### YOUR ASSIGNMENT
Exactly reproduce the lines from the line containing "Tous nos livres (187, 1864)" to the end of the data below, inclusive, and nothing else.

### EXERCISE INPUTS
- Opening Delimiter -

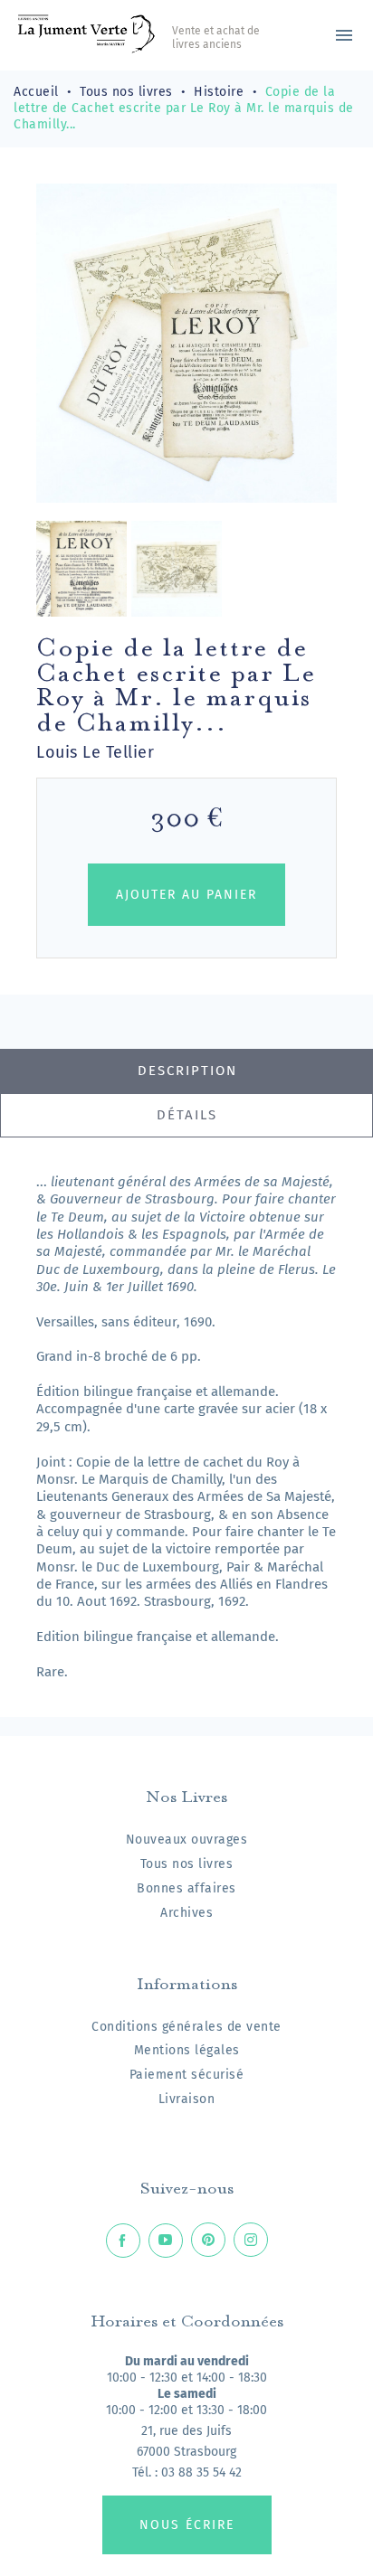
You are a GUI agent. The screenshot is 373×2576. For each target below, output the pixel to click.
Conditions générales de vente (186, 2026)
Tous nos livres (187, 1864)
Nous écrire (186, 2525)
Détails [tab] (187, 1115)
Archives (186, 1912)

- Closing Delimiter -

### TASK SOLUTION
Tous nos livres (187, 1864)
Nous écrire (186, 2525)
Détails [tab] (187, 1115)
Archives (186, 1912)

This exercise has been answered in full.